We were taught to dedicate ourselves to God and God’s people on Sunday, because the Sabbath is holy and God is holy.
And so, we spent entire Sundays in church. Here’s where it begins to look familiar.
We usher people in for the morning service, lead kids worship, tell them bible stories, pack up, talk to two new people during tea fellowship, run off for adults’ bible class, grab a quick lunch, attend choir practice, plan the next church camp, discuss plans for an Easter musical, attend sunset service… Finally, we sink into our beds.
Sunday after Sunday, we repeat this routine.
Then fatigue sets in and we lose the joy of serving.
We gripe about being overworked, then feel guilty for being so negative because it’s church! Surely it cannot be wrong to pack our Sundays in worship, ministry, in relieving others of their burdens and pain?
But our enthusiasm turns to reluctance. We start to compare, find fault with others.
We grow bitter that others get to take leave from ministry because of exams. Or because they’re newly married. Some quote Deuteronomy 24:5 as justification for marriage leave from ministry for a year. Then babies come along and well, a year’s break just turned into 7 years. So we struggle with weariness and resentment. We feel inadequate to serve.
That, my brother and sister, is when we need to hit the pause button.
We have simply swapped a hectic weekday for an equally hectic (or more hectic) Sunday.
But we need to rest, just as Jesus did. Jesus slipped out and prayed before starting public ministry.Luke 4:5-15
Before he made major decisions (Luke 6:12-16)
Before and after ministering to people (Mark 1:35-38, Luke 5:16, Matthew 14:22-33)
Before trying times (Matthew 26:36-46)
Although Jesus was fully God and fully man, He took time out to draw strength from His father. Jesus took time to eat with his disciples, tax collectors and sinners (Matthew 9:10). He even slept (Matthew 8:24).
We too need these times of refreshing, and prayer retreats are one way to get a concentrated dose.
Our prayer retreats may not look like Jesus’. (40 days in the wilderness is a bit much, tbh.) Mine had creature comforts like an MP3 player, a McGriddle, and shade from a pavillion in the botanic gardens.
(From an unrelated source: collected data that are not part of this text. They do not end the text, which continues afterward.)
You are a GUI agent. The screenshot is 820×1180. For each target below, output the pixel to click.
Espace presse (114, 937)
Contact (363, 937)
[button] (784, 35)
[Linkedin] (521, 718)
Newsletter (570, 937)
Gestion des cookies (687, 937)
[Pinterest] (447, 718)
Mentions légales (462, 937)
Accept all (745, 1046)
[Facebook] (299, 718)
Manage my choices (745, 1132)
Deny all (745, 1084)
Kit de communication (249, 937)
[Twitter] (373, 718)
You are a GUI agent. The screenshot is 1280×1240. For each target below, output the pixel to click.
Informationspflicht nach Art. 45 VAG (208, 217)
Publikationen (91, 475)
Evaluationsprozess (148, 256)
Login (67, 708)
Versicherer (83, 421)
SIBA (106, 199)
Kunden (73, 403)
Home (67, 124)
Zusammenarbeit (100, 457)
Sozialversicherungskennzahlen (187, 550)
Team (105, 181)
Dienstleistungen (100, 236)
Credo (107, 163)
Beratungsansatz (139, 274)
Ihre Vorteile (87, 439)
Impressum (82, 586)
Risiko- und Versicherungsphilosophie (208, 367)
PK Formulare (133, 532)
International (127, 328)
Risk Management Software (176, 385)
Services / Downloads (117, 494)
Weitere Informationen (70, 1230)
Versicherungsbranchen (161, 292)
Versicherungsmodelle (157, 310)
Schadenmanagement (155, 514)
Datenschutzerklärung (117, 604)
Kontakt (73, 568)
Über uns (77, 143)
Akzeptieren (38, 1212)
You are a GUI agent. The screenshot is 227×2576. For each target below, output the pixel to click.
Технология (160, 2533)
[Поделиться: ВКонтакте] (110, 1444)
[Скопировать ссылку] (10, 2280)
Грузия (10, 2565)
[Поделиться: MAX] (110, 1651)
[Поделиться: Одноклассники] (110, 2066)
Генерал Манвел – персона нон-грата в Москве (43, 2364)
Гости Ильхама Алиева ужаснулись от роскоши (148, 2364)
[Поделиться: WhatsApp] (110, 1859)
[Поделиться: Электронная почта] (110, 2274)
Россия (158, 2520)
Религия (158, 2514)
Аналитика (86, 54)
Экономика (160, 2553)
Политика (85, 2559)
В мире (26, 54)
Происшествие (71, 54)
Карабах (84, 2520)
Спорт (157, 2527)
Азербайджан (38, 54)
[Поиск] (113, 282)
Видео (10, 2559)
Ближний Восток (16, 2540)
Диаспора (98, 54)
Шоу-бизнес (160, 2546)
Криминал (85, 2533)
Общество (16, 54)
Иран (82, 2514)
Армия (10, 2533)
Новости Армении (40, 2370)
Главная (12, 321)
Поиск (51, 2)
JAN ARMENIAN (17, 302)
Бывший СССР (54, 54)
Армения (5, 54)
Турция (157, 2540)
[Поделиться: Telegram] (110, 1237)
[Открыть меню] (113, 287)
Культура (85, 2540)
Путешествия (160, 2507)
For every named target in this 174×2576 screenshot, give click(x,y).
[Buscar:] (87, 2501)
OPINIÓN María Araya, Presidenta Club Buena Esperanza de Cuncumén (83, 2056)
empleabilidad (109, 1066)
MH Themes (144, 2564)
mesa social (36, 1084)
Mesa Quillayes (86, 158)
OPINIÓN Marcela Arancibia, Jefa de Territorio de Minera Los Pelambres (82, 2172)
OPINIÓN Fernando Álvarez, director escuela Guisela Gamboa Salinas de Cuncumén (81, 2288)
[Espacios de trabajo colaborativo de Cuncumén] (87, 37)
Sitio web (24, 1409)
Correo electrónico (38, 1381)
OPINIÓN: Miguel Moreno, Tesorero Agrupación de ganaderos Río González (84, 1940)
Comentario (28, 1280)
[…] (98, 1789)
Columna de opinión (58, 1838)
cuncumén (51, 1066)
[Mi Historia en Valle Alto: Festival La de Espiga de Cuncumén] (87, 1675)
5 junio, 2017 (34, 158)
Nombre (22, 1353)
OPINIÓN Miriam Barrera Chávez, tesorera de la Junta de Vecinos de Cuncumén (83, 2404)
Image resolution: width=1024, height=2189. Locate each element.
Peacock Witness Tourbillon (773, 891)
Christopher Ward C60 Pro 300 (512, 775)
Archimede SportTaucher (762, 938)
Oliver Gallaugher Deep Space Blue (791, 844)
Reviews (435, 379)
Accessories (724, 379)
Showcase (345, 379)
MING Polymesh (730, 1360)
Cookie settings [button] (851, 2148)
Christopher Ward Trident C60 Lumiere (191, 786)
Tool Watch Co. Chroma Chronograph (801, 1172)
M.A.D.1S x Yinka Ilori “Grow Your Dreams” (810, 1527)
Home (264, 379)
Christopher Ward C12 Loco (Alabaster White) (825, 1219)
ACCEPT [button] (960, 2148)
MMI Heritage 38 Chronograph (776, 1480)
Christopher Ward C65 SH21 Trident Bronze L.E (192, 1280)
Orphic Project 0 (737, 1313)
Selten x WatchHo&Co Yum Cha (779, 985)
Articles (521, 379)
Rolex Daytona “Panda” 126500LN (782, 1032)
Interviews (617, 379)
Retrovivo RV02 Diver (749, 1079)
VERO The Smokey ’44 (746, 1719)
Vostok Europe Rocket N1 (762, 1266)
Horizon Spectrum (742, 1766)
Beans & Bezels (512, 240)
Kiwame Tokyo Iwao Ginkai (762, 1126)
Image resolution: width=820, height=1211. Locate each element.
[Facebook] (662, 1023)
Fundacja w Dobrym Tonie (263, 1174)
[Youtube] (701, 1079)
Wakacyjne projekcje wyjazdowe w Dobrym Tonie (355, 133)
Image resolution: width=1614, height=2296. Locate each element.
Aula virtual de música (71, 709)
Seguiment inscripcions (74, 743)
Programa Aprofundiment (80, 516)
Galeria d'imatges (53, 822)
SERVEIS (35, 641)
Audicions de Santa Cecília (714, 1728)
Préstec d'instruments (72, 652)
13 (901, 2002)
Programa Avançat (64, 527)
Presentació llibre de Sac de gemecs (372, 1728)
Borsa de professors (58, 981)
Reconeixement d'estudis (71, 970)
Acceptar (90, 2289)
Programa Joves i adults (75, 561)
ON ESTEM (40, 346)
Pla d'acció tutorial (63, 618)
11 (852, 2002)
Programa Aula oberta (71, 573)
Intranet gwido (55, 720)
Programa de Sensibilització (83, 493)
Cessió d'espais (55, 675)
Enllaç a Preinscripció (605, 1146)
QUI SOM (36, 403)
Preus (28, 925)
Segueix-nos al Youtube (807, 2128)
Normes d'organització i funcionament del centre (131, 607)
Yours could be up in a mountain sanctuary, by the beach, or at a cafe with good coffee.
What matters more is the essence, as it’s our personal time with God. We need to unplug from the world – so no Facebook, Snapchat, Twitter, Instagram #prayerretreat, TV. No distractions.
Those few hours will be worth it, I promise. After a prayer retreat, my friend was compelled to reach out to hurting, depressed, and anxious people. Another decided on which church to attend. And yet another found a new focus, allowing him to concentrate on a couple of ministries instead of being everywhere. I myself came away from my last one with a list of people who could help me (then an overwhelmed 24 year old), with the craziness of leading and conducting two choirs.
We may not immediately feel the same fire that we had at the start. But prayer retreats and timeouts remind us that God is gracious. They teach us to rely on God’s strength, and walk by faith. They demonstrate how our joy rests in Jesus – and cannot be taken away, even if we feel down.
That is when we understand the Sabbath, and enjoy it – and God – for what it is.